The idea of... well, ideas, being copyrightable, should shake the boots of anyone in this discussion. Especially since when the laws on the book around these kinds of things become active topic of change, they rarely shift in the direction of more freedom for the exact people we want to give it to. See: Copyright and Disney.
The underlying technology simply has more than enough good uses that banning it would simply cause it to flourish elsewhere that does not ban it, which means as usual that everyone but the multinational companies lose out. The same would happen with more strict copyright, as only the big companies have the means to build their own models with their own data. The general public is set up for a lose-lose to these companies as it currently stands. By requiring the models to be made available to the public do we ensure that the playing field doesn't tip further into their favor to the point AI technology only exists to benefit them.
If the model is built on the corpus of humanity, then humanity should benefit.
They are not "analyzing" the data. They are feeding it into a regurgitating mechanism. There's a big difference. Their defense is only "good" because AI is being misrepresented and misunderstood.
I agree that we shouldn't strive for more strict copyright. We should fight for a much more liberal system. But as long as everyone else has to live by the current copyright laws, we should not let AI companies get away with what they're doing.
I've never really delved into the AI copyright debate before, so forgive my ignorance on the matter.
I don't understand how an AI reading a bunch of books and rearranging some of those words into a new story, is different to a human author reading a bunch of books and rearranging those words into a new story.

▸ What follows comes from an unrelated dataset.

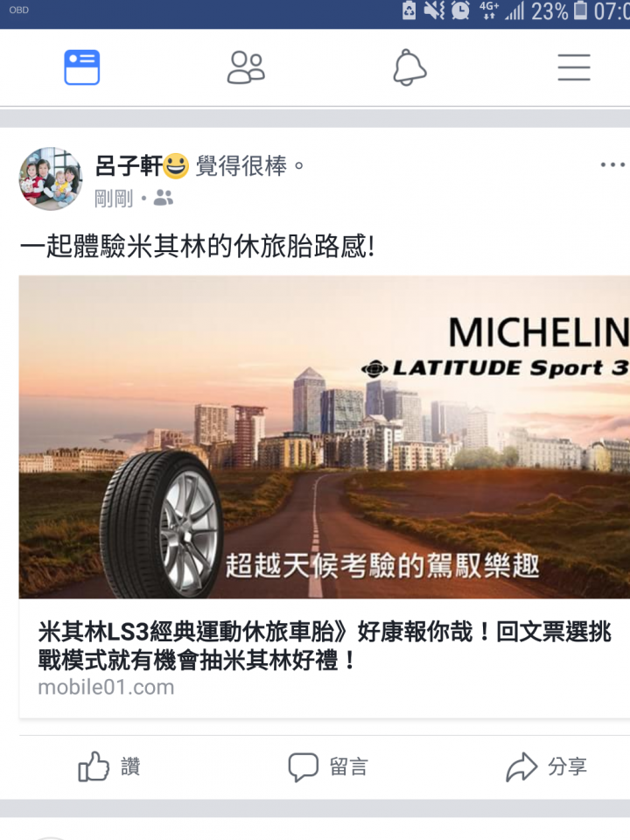Tap the alarm clock status bar icon

460,11
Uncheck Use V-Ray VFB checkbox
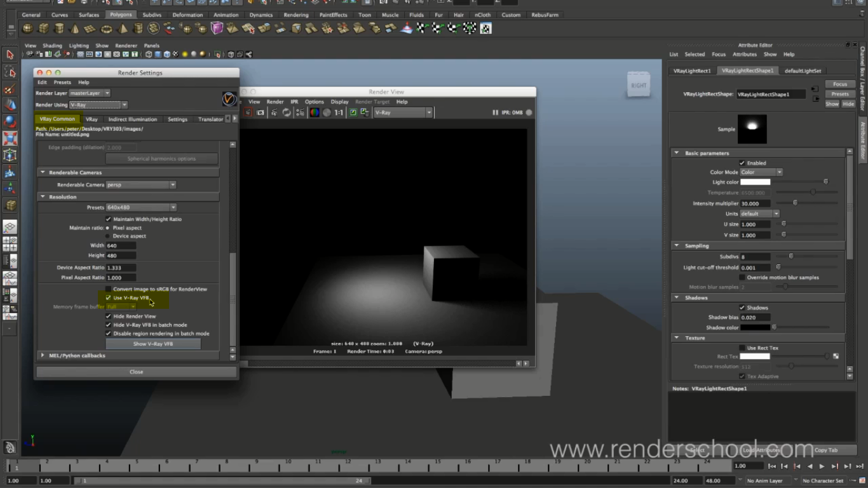The image size is (868, 488). tap(108, 297)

Most AI art I've seen has been... Unique, to say the least. To me, they tend to be different enough to the art they were trained in to not be a direct ripoff, so personally I don't see the issue.

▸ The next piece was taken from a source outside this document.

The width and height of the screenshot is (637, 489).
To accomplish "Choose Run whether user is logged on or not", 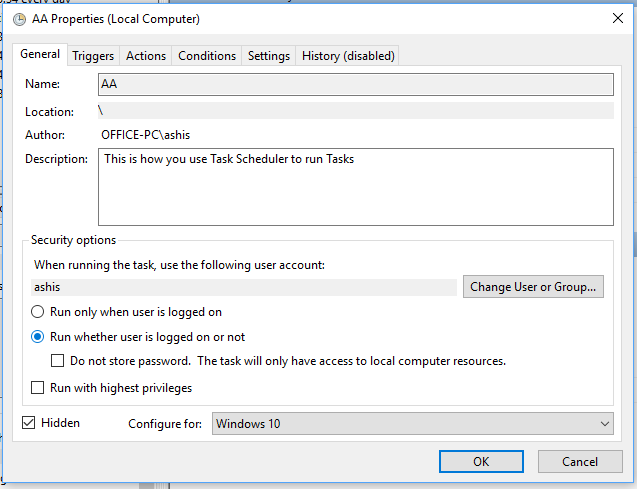I will point(38,337).
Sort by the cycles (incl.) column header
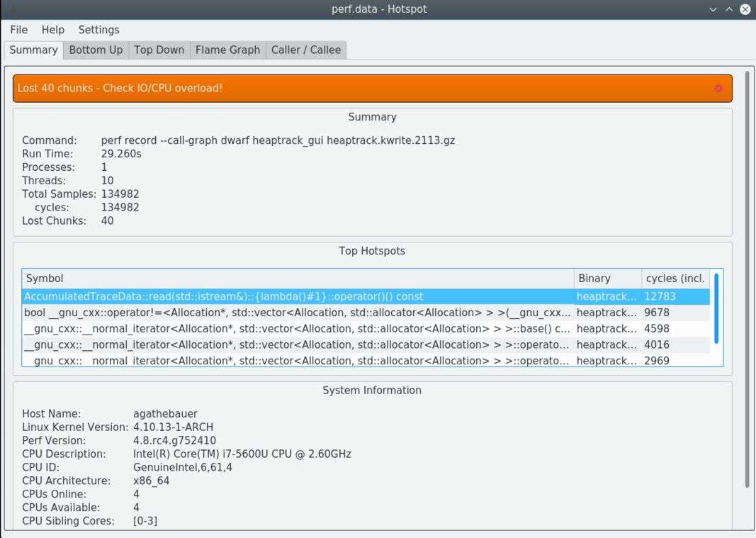Image resolution: width=756 pixels, height=538 pixels. [x=675, y=279]
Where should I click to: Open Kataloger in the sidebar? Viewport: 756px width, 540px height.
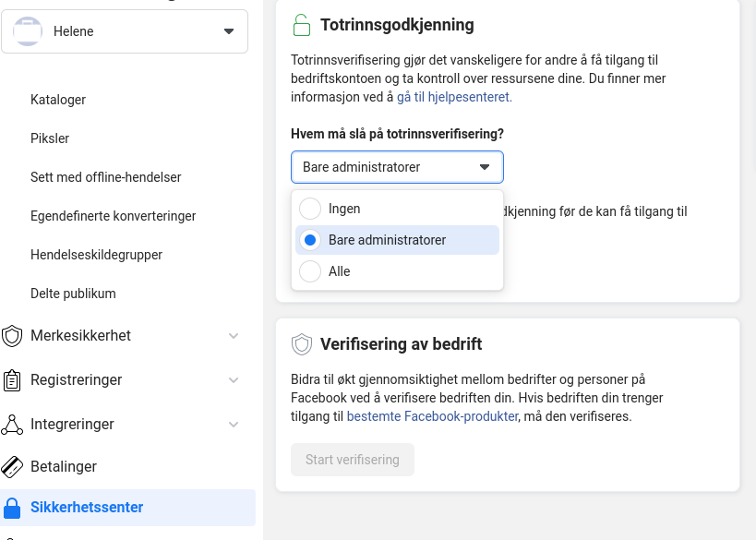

Yes, this is my exact issue with some framing of AI. Creative people love their influences to the point you can ask them and they will point to parts that they reference or nudged to an influence they partially credit to getting to that result. It's also extremely normal that when you make something new, you brainstorm and analyze any kind of material (copyrighted or not) you can find that gives the same feelings you desire to create. As is ironically said to give comfort to starting creatives that it's okay to be inspired by others: "Good artists copy, great artists steal."

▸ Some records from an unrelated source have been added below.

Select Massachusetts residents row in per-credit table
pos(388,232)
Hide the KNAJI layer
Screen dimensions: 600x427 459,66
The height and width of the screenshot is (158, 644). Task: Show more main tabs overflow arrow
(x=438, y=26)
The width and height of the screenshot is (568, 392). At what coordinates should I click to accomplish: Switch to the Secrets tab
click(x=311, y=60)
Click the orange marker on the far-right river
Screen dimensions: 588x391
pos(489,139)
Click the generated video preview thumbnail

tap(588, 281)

And often people very anti AI don't see an issue with this, yet it is in essence the same as the AI does, which is to detach the work from the ideas it was built on, and then re-using those ideas. And just like anyone who has the ability to create has the ability to plagiarize or infringe, so does the AI. As human users of AI we must be the ones to ethically guide it away from that (Since it can't do that itself), just like you would not copy-paste your influences into a new human made work.